── DATA UNDER STUDY
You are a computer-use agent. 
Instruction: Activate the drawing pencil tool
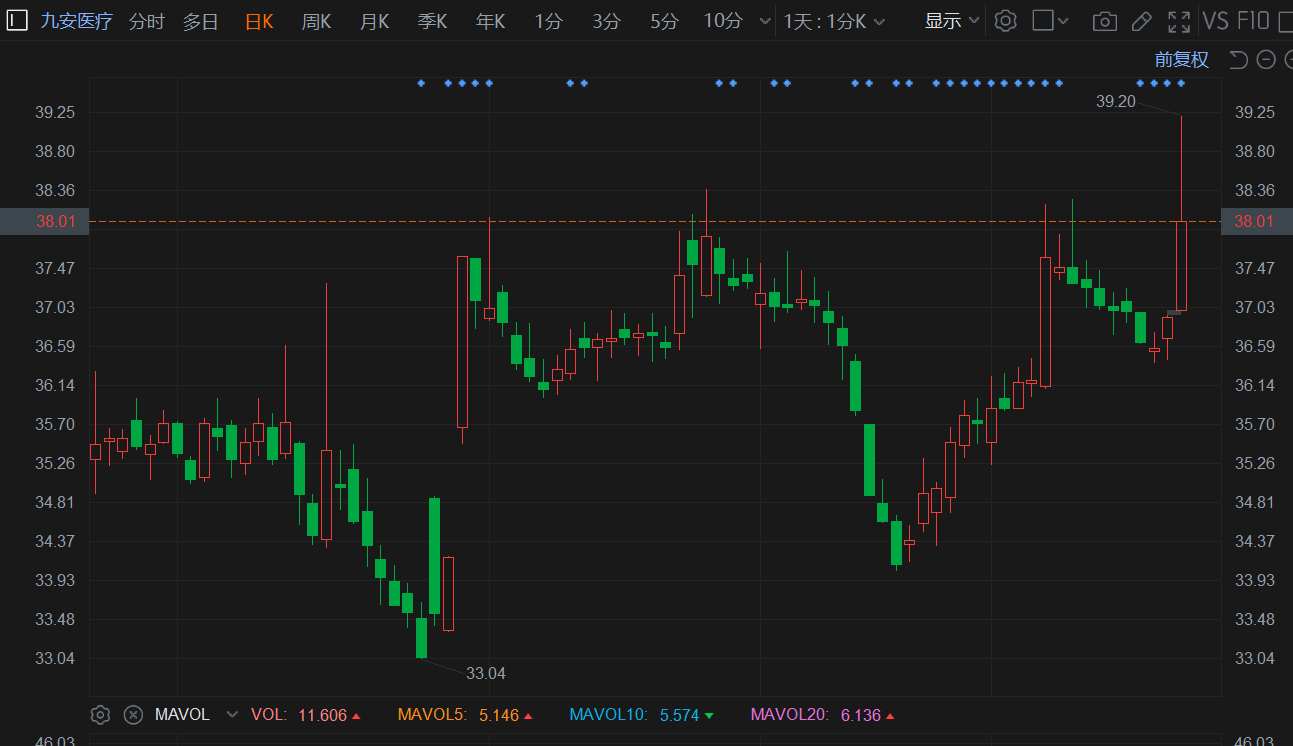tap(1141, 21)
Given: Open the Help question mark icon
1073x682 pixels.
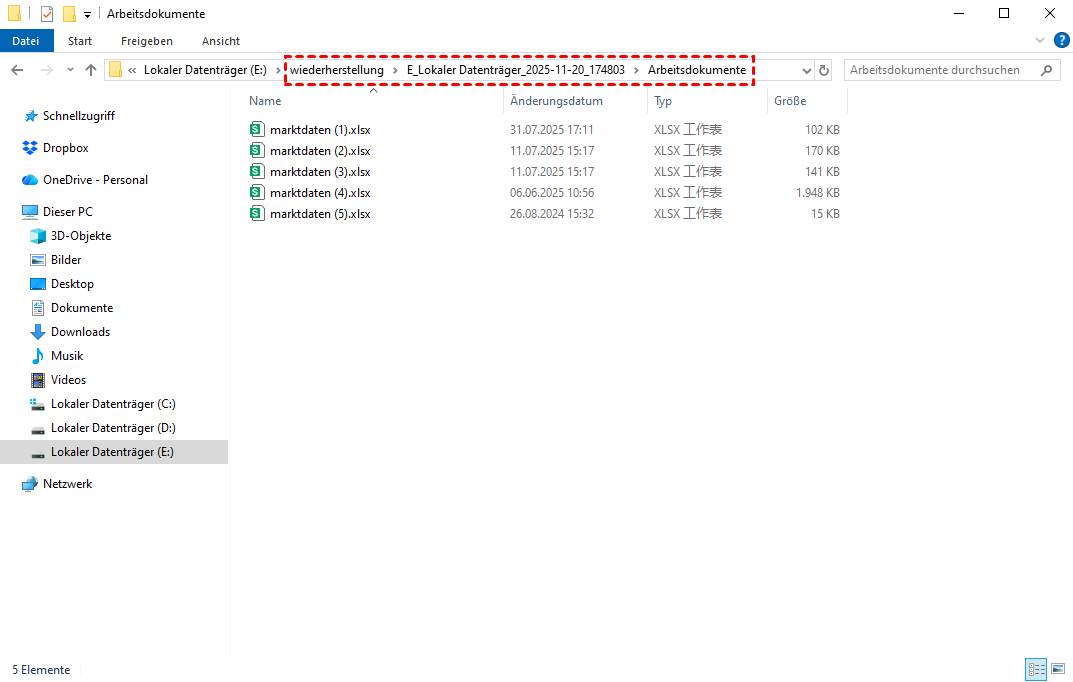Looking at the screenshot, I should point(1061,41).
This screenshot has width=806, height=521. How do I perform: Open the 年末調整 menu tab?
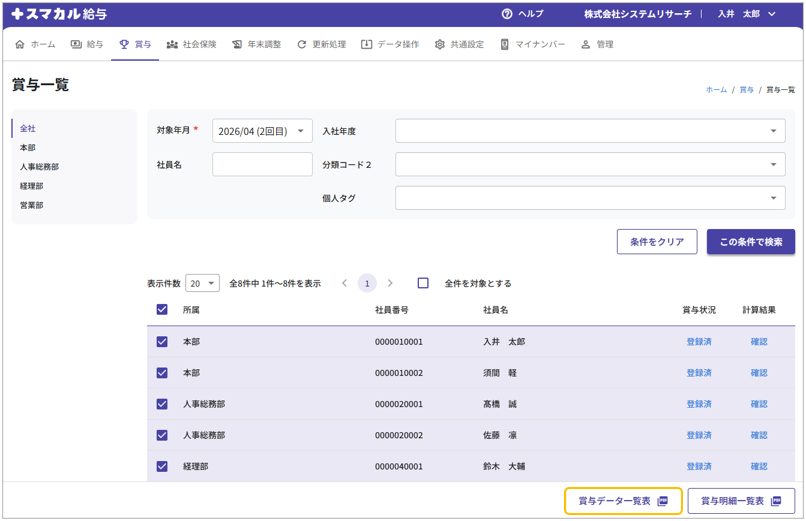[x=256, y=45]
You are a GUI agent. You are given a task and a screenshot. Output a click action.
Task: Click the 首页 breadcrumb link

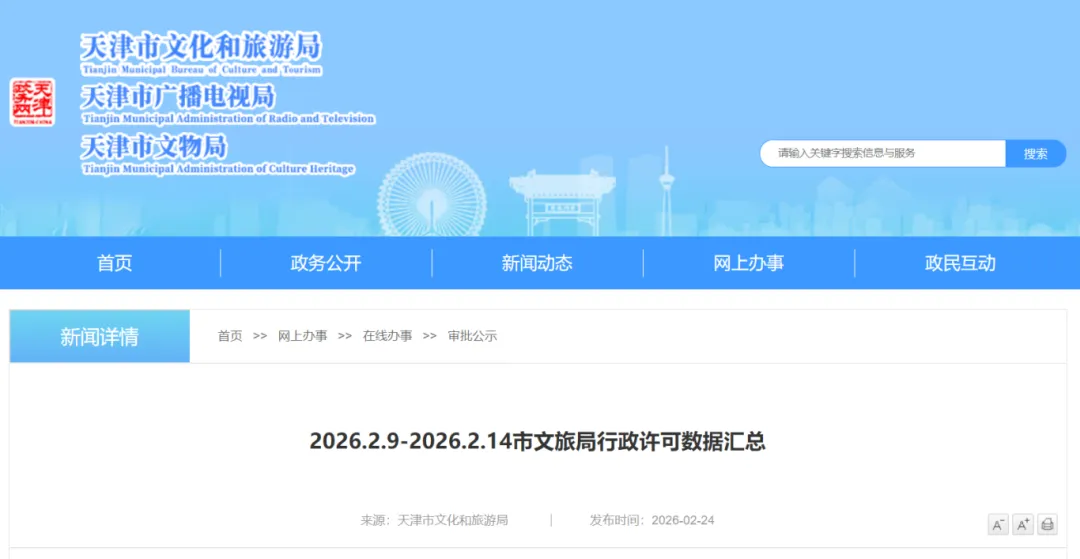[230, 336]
────
» TASK DESCRIPTION
Copy out, from the records above, every line that holds the string "agent".

» EXERCISE ANSWER
You are a computer-use agent. 
You are a GUI agent. You are given a task and a screenshot. Output a click action.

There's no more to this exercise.